To calculate the flood risk index for the different urban zones, the results are expanded. This strategy might be more practical than models that use hydraulics alone, hence, combining the two strategies is advised.
CONCLUSIONS
The multi-criteria analysis approach used in mapping areas at risk of flooding required a combination of a hazard map (Elevation, Slope, DD, DTR, TWI, MNWI, Rainfall, NDVI and Lithology) and vulnerability map (TP, PD, LULC, DTH and DR). The resulting map indicates that 22.63% of the study area is of high flood risk. The municipalities of Chorfa and Ouled Bouachra are extremely vulnerable to the possibility of floods according to the data. As a consequence, decision-makers may utilize the generated map as a reference for future preventative actions, better land use planning and flood risk management under climate change. To prevent further harm, policymakers must establish strict rules addressing unchecked development, the occupation of lands near rivers and the placement of obstructions in waterways.
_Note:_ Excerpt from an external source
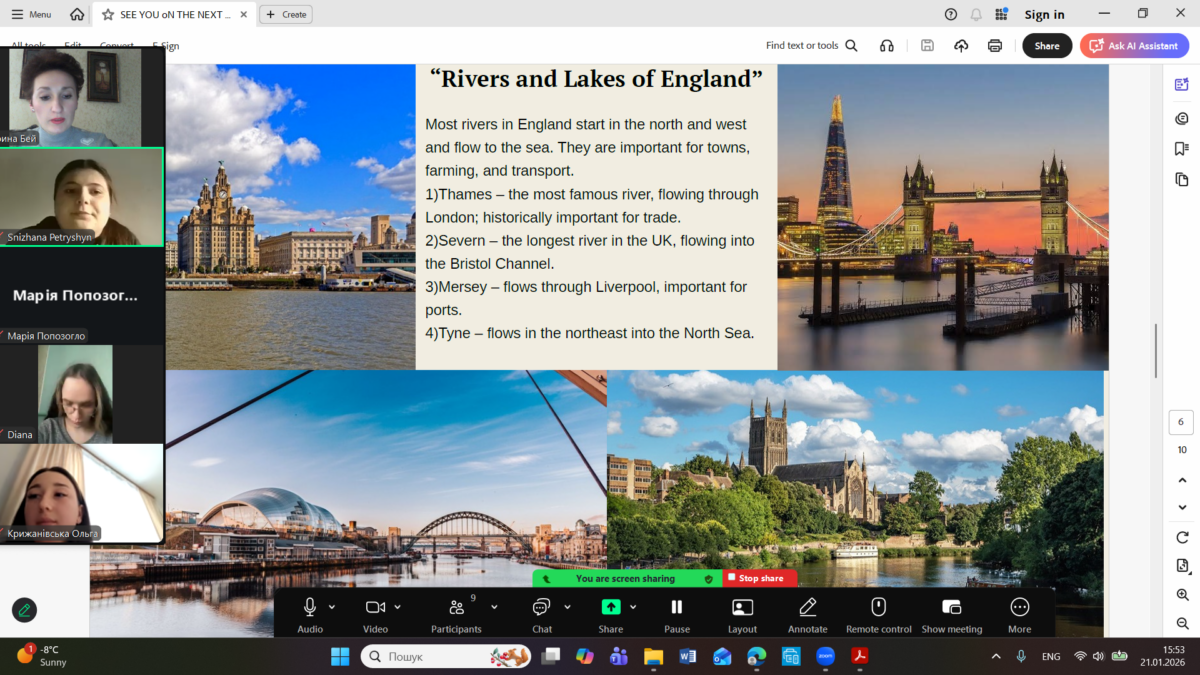
Task: Click the Annotate pen icon in Zoom toolbar
Action: [807, 607]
High-spatial-resolution satellite data must be used to do more in-depth mapping in high-risk areas in order to provide a research viewpoint and enhance and improve the findings. This study also emphasized the validity and crucial function of geoinformation methods in the evaluation.
The results of this study back up the idea that combining AHP and GIS methodologies can effectively employ spatial data for decision-making processes in flood hazard mapping.
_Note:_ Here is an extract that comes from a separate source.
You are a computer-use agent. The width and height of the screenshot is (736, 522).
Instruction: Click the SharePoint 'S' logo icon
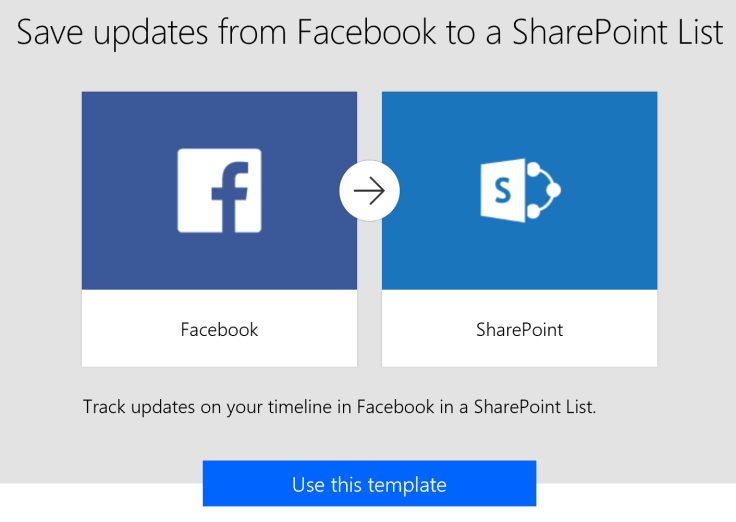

Future research efforts might be concentrated on how AHP can be coupled with other approaches like fuzzy logic for additional investigations and to further benefit from the adaptability of AHP in urban flood studies, as recommended by Boroushaki & Malczewski (2010). AHP–GIS should be used to iteratively carry out the judgment process in studies on the effects of longer rainfall/flood records and flood risk assessment.
DATA AVAILABILITY STATEMENT
All relevant data are available from an online repository or repositories (see Table 2).
CONFLICT OF INTEREST
The authors declare there is no conflict.